Oleh. Iliyyun Novifana, S.Si. (Guru Qur’an)
Muslimahtimes.com–Penistaan terhadap agama Islam kembali terjadi. Kali ini penistaan dilakukan oleh seorang warga negara asing asal Australia bernama Brenton Craig Abbas Abdullah (43). Ia meludahi imam Masjid Al Muhajirin, Kota Bandung. Setelah diperiksa polisi dengan status sebagai tersangka, namun tidak ada pengakuan dari tersangka mengenai perbuatannya tersebut meski terekam oleh CCTV masjid, pada akhirnya hukuman yang diberikan adalah dengan mendeportase Brenton ke negara asalnya dan sanksi penangkalan selama 6 bulan dari pihak imigrasi sebab tersangka disangkakan pasal 75 UU nomor 6 tahun 2011 tentang keimigrasian. (TribunJabar.id, Jumat, 5 Mei 2023, 15:19)
Sangat disayangkan peristiwa penghinaan terhadap imam masjid ini justru dibelokkan ke arah permasalahan imigrasi. Padahal ada rekaman CCTV juga saksi. Hanya karena tersangka tidak mengakui sama sekali terkait perbuatannya, lantas dalam pemeriksaan hukum beralih pada masalah yang lain yang tidak terkait dengan masalah pertama. Seharusnya aparat penegak hukum mampu menengahi dengan bijak. Ada harga diri seorang imam masjid yang seharusnya dibela, disembuhkan luka penghinaan itu. Bukan malah dialihkan. Tindakan ini justru tampak tak ada pembelaan untuk sang imam yang merupakan salah seorang muslim warga negara sendiri. Hukuman yang diberikan untuk penista pun sama sekali tidak memberikan efek jera. Sekadar dipulangkan ke negaranya dan tidak dibolehkan memasuki negeri ini selama 6 bulan. Tidak mengherankan jika terjadi peremehan terhadap Islam dan kaum muslim di hari-hari ke depan dengan hukum yang seperti ini yang diterapkan.

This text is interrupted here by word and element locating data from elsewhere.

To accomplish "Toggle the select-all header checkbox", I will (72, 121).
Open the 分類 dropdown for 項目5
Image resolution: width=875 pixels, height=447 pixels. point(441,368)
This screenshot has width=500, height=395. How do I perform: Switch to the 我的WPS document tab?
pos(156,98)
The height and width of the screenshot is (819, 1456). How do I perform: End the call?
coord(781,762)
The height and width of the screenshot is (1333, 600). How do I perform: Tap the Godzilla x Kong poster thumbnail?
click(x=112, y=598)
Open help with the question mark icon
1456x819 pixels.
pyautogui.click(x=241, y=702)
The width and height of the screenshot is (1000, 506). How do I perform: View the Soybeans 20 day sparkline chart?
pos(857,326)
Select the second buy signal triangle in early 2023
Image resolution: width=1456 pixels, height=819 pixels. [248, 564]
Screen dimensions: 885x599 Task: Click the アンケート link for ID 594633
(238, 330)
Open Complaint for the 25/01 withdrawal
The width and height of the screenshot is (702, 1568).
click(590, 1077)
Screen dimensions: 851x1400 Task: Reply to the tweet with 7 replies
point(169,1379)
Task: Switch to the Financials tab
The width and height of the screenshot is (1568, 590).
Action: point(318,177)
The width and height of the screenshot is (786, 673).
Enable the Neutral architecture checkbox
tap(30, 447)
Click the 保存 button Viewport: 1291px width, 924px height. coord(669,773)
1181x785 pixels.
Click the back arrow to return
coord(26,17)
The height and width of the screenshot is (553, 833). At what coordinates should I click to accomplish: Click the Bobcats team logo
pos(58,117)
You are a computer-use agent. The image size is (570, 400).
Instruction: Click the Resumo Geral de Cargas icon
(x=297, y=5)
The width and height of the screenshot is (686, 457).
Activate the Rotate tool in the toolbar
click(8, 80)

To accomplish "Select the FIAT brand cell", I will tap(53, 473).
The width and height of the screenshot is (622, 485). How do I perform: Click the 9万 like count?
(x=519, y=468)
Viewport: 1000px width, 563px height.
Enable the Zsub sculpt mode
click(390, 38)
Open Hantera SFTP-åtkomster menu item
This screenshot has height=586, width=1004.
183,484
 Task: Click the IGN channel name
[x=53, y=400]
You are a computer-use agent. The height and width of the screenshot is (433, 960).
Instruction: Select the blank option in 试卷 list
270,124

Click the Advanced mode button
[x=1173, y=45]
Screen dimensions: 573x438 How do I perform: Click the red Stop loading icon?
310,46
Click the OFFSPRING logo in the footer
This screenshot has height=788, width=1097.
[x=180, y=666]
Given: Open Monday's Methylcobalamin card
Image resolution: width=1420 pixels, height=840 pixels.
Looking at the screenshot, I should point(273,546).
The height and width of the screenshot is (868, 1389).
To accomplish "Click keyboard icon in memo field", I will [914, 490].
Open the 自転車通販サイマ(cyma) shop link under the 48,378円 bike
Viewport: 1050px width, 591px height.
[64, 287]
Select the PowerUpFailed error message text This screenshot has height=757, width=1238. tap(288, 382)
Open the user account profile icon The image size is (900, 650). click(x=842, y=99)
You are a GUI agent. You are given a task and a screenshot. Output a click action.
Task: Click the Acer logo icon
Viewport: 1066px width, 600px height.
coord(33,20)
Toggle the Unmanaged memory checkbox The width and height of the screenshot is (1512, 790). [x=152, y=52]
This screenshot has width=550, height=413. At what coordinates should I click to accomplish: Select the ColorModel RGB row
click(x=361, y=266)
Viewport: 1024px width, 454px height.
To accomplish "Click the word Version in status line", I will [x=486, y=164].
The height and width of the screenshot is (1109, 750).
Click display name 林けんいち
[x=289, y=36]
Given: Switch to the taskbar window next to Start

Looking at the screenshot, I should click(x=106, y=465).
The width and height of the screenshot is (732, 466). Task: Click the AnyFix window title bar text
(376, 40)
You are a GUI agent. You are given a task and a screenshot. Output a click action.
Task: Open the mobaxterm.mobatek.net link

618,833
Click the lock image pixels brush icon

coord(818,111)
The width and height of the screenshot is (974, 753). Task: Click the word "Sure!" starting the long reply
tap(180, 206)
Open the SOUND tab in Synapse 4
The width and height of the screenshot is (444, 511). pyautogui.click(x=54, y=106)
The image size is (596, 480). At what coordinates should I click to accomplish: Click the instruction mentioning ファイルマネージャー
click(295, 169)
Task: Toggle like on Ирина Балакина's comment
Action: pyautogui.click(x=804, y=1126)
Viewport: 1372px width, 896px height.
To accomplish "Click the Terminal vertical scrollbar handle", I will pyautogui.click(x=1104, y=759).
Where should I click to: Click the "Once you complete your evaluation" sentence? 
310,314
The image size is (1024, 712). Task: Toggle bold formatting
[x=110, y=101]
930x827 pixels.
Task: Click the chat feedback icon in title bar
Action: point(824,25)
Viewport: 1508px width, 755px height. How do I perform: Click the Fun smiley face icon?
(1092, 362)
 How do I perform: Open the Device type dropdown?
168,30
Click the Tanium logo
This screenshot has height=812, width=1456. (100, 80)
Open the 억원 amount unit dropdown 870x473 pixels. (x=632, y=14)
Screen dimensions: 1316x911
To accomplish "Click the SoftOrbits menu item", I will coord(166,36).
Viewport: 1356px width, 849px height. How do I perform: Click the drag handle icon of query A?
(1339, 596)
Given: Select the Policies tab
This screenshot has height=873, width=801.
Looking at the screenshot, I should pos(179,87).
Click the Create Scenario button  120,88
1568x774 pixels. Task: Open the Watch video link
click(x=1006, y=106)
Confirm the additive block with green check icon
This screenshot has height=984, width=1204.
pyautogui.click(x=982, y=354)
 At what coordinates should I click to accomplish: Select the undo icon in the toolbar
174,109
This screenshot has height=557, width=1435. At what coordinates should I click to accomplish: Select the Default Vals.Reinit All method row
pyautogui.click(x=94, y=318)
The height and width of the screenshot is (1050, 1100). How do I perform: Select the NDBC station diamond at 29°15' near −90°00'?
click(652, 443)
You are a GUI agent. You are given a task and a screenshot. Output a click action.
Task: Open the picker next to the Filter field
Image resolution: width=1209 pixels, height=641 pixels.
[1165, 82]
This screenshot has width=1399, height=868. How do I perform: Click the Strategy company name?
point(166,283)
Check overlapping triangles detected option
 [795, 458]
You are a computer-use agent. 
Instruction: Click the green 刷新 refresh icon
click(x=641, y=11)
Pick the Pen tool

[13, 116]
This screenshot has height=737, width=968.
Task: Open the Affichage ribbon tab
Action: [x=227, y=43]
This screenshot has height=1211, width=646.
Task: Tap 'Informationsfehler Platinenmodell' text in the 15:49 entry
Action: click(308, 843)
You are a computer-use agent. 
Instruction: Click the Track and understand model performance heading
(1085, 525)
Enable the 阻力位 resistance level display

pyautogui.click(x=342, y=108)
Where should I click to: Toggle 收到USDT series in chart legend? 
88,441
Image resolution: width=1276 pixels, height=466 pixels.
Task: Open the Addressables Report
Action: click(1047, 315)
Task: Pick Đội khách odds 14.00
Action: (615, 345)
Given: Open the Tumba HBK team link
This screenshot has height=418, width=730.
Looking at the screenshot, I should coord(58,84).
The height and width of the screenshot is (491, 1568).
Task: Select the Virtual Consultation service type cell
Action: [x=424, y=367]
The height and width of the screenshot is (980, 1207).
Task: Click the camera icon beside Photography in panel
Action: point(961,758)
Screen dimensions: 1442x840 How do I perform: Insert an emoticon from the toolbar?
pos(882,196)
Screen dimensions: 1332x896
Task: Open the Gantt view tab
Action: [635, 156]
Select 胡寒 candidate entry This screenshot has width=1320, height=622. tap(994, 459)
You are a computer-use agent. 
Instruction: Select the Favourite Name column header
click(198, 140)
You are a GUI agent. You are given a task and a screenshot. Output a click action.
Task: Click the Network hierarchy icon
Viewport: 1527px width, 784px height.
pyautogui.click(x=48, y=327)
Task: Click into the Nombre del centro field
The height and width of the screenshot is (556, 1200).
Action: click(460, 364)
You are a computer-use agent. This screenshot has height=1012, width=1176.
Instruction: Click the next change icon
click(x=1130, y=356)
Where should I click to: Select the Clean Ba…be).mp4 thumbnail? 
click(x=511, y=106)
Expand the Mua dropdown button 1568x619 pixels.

Sungguh miris kehidupan umat muslim dalam sistem saat ini. Menjadi muslim di negeri mayoritas tidak menjadi jaminan tidak ada penistaan. Bahkan yang minoritas yang melakukan penistaan kepada mayoritas. Pemimpin yang mengaku mayoritas tidak jarang pada akhirnya memberikan solusi pada umat Islam untuk bersabar, toleransi, dan tidak menunjukkan pada ketegasan. Walhasil, umat Islam hanya bisa menahan diri dari amarah atas penistaan yang dialami berkali-kali, tak mampu mendapatkan kembali wibawa yang seharusnya dimiliki oleh umat terbaik lantaran keadilan hukum telah mati dalam sumur-sumur sekularisme. Tak ada perisai dari penguasa untuk rakyatnya. Bagai anak ayam yang kehilangan induknya.
Penistaan terhadap agama Islam dan pemeluknya akan terus berulangkali terjadi jika sistem kehidupan yang diterapkan ini masih menggunakan sistem kehidupan sekuler yang memisahkan antara agama dari kehidupan serta menjunjung tinggi kebebasan. Agama hanya dianggap urusan individu dan lebih mengagung-agungkan kebebasan. Atas nama kebebasan beragama, kebebasan berpendapat, kebebasan berperilaku menjadikan orang-orang yang tidak suka dengan Islam dan pemeluknya melakukan penistaan-penistaan tanpa ada hukum yang tegas untuk pelakunya. Ditambah lagi ada kebebasan kepemilikan yang dengan ini individu dibolehkan memiliki apapun dan menguasai apapun. Bahkan hukum bisa dibeli dengan banyaknya harta yang dimiliki. Na’udzubillah.
Umat Islam tentu lelah dengan peristiwa-peristiwa yang selalu menyudutkan mereka. Termasuk masalah penistaan. Agar penistaan ini berakhir dan tidak terulang kembali, maka harus mengganti sistem kehidupan yang diterapkan. Tak lagi menggunakan sekularisme sebagai landasan kehidupan melainkan mengganti dengan Islam. Sebab sistem Islam yang kaffah memiliki seperangkat peraturan untuk manusia yang mampu menjadi rahmat bagi seluruh alam. Dalam sistem Islam pun terdapat hukuman yang tegas dan memberikan efek jera bagi para pelaku kemaksiatan. Karena itulah layak untuk diperjuangkan sistem Islam ini demi kehidupan yang mendapat berkah dari Allah Swt, yakni kehidupan yang rahmatan lil’alamin.